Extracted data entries
========
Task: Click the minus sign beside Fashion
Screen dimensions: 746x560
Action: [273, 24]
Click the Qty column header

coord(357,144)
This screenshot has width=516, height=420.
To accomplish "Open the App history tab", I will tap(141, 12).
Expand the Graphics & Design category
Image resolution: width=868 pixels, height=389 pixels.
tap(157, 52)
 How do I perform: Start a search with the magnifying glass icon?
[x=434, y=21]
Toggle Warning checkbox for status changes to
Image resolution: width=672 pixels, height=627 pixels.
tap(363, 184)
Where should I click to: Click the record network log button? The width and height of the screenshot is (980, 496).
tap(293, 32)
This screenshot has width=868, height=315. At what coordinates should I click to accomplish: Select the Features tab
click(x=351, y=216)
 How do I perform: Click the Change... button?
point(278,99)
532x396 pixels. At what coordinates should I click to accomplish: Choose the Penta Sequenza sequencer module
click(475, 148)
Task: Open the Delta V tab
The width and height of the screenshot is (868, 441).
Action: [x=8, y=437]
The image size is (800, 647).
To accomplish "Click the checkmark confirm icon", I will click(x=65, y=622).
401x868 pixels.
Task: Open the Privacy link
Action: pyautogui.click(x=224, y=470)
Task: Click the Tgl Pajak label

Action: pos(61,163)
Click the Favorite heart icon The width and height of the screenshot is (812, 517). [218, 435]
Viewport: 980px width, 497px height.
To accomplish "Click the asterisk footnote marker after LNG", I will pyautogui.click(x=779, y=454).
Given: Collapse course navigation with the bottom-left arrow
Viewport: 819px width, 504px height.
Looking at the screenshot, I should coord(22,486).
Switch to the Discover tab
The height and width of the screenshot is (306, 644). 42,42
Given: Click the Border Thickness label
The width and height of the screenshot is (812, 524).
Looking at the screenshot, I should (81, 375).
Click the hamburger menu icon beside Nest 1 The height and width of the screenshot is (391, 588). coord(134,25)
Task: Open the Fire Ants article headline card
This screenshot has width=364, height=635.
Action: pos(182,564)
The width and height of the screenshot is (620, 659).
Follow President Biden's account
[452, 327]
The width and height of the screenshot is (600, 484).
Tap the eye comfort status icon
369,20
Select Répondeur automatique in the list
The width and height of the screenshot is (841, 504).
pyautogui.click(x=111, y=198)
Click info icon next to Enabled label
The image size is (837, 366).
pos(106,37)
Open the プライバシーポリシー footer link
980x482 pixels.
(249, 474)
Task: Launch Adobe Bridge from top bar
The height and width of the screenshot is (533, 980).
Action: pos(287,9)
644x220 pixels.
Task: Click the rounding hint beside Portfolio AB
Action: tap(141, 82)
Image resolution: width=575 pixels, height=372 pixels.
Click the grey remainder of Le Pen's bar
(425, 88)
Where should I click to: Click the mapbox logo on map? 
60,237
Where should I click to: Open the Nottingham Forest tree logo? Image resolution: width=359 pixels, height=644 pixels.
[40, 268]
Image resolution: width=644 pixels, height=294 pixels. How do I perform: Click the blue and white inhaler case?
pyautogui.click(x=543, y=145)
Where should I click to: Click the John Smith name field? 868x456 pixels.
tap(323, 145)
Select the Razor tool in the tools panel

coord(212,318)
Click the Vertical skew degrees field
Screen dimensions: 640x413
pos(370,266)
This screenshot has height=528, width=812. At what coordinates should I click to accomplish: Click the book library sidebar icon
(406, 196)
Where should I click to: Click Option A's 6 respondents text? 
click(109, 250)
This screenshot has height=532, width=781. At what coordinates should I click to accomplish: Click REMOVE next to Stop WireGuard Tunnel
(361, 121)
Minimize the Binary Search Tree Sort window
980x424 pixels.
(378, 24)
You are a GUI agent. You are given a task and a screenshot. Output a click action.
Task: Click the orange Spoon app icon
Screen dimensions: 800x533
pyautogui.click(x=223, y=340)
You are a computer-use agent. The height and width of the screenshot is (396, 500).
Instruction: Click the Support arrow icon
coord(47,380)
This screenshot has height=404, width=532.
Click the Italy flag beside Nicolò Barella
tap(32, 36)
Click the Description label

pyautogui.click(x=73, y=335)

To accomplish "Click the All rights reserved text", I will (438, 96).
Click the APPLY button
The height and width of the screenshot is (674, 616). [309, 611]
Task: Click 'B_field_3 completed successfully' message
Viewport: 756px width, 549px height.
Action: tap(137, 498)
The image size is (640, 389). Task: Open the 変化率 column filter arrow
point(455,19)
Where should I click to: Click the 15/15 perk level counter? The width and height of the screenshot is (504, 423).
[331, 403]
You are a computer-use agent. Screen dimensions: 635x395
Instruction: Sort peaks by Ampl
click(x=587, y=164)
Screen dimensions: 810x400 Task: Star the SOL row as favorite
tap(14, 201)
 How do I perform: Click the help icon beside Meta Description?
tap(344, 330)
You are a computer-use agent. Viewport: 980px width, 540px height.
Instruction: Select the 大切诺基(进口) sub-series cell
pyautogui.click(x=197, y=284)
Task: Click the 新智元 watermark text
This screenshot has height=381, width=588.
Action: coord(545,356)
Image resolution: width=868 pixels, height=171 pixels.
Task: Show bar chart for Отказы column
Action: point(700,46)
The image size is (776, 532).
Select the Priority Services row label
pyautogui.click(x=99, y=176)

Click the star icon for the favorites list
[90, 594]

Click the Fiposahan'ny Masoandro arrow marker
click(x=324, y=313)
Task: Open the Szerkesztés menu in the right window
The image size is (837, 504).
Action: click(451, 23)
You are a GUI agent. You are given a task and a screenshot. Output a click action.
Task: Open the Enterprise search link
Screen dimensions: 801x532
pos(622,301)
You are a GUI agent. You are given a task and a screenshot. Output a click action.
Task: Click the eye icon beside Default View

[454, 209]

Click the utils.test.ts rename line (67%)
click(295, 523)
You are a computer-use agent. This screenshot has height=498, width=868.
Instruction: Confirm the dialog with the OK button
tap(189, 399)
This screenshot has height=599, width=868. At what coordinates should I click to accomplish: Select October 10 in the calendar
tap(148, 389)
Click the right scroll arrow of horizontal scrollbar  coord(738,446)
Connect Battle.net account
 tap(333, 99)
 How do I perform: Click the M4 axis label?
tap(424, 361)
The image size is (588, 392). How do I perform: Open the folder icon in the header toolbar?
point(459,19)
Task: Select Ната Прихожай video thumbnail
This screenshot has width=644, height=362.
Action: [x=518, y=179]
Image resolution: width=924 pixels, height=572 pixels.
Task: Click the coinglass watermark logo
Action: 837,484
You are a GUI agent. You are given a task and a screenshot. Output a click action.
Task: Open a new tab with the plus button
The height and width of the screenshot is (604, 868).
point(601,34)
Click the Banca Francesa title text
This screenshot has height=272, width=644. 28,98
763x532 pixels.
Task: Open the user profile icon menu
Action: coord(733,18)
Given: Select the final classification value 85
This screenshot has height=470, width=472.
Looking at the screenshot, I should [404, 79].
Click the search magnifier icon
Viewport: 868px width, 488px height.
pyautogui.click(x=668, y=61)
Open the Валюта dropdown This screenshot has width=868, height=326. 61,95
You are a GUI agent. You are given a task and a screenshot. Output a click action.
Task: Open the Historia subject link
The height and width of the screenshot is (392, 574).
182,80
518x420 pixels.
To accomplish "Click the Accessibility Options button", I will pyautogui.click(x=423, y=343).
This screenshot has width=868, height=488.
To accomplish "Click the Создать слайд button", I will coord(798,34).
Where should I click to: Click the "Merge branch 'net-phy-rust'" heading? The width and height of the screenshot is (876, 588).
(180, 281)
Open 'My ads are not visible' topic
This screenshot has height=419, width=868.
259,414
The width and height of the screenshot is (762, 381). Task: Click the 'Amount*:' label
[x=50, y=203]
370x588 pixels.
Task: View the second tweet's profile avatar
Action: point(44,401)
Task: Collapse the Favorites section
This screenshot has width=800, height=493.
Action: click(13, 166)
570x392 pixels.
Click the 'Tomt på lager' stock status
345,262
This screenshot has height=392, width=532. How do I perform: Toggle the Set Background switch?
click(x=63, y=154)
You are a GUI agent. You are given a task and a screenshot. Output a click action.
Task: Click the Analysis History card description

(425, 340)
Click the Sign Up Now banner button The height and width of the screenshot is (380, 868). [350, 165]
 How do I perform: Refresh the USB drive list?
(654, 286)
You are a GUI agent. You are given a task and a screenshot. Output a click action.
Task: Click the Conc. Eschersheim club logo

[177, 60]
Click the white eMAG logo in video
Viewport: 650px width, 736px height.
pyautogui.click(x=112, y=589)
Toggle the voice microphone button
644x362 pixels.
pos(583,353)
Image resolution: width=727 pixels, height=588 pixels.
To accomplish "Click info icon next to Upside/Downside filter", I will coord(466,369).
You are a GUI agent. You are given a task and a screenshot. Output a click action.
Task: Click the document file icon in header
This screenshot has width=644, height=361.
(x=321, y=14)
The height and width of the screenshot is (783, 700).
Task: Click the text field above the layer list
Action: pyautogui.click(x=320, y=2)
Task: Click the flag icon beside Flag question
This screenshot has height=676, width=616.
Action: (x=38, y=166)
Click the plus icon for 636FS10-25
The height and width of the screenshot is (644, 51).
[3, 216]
========
• **Problem description**
Print the line containing "644x362 pixels.", then every line after it through the last line of the records, each exactly as written; nothing else belongs in the answer.

• **Written solution**
644x362 pixels.
pos(583,353)
Image resolution: width=727 pixels, height=588 pixels.
To accomplish "Click info icon next to Upside/Downside filter", I will coord(466,369).
You are a GUI agent. You are given a task and a screenshot. Output a click action.
Task: Click the document file icon in header
This screenshot has width=644, height=361.
(x=321, y=14)
The height and width of the screenshot is (783, 700).
Task: Click the text field above the layer list
Action: pyautogui.click(x=320, y=2)
Task: Click the flag icon beside Flag question
This screenshot has height=676, width=616.
Action: (x=38, y=166)
Click the plus icon for 636FS10-25
The height and width of the screenshot is (644, 51).
[3, 216]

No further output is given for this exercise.